Instructions for the task:
Please quote exactly the lines below from the line containing "For every named" to the line containing "Departments and Agencies (405, 104)", both lines included, and nothing else.

Supplied records:
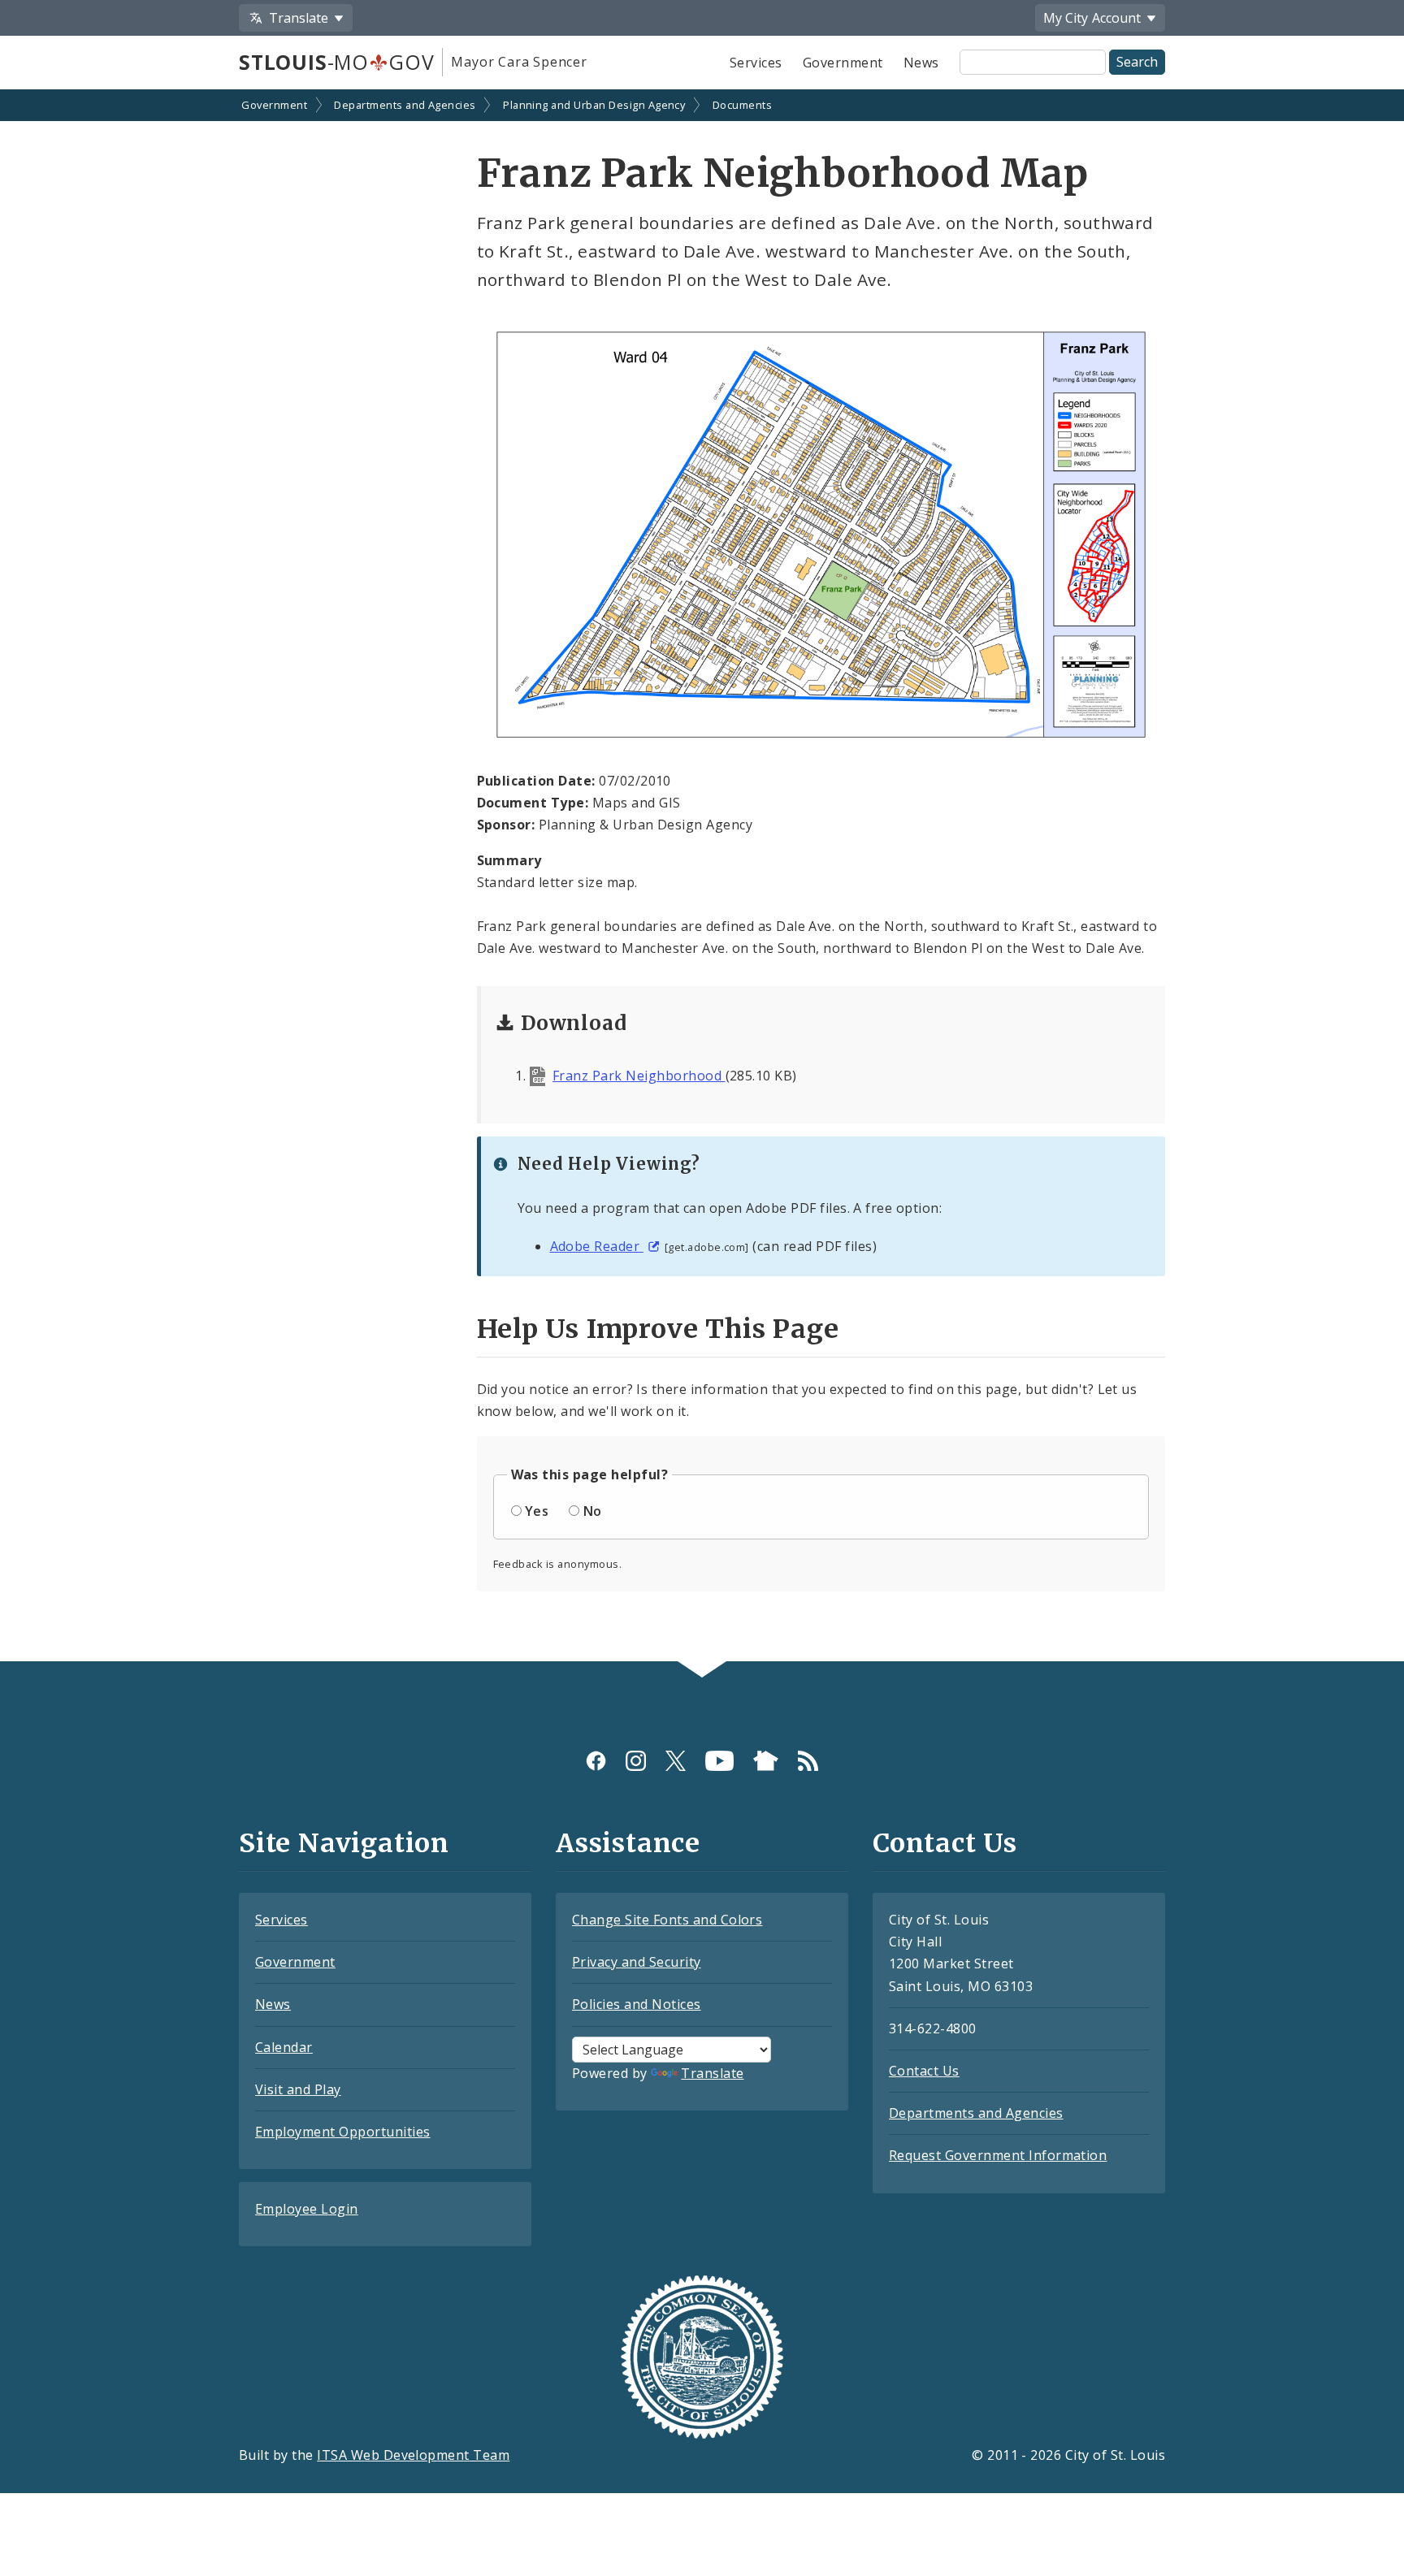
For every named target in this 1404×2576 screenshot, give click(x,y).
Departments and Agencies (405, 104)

--

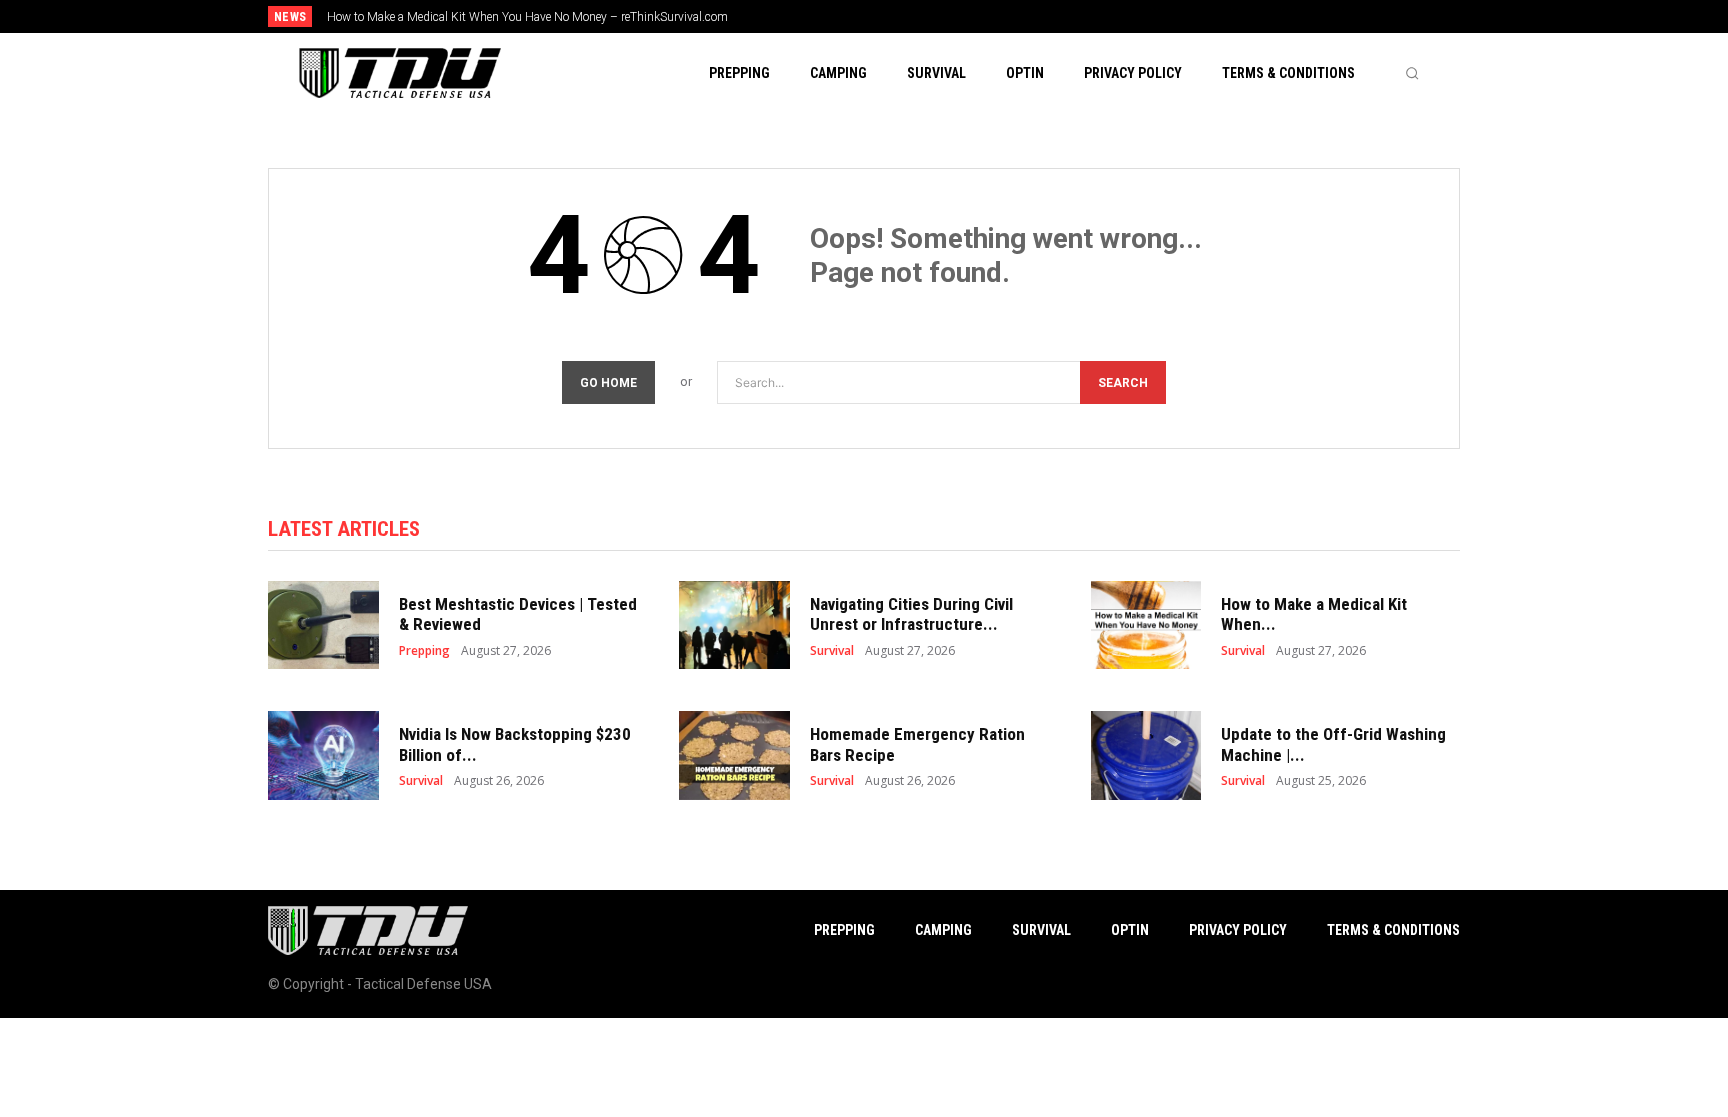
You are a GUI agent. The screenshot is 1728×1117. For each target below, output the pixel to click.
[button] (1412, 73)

---

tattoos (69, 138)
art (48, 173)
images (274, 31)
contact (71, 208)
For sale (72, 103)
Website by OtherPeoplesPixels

Exercise answer:
For every named target in this 1404×2576 screenshot, give click(x,y).
Departments and Agencies (405, 104)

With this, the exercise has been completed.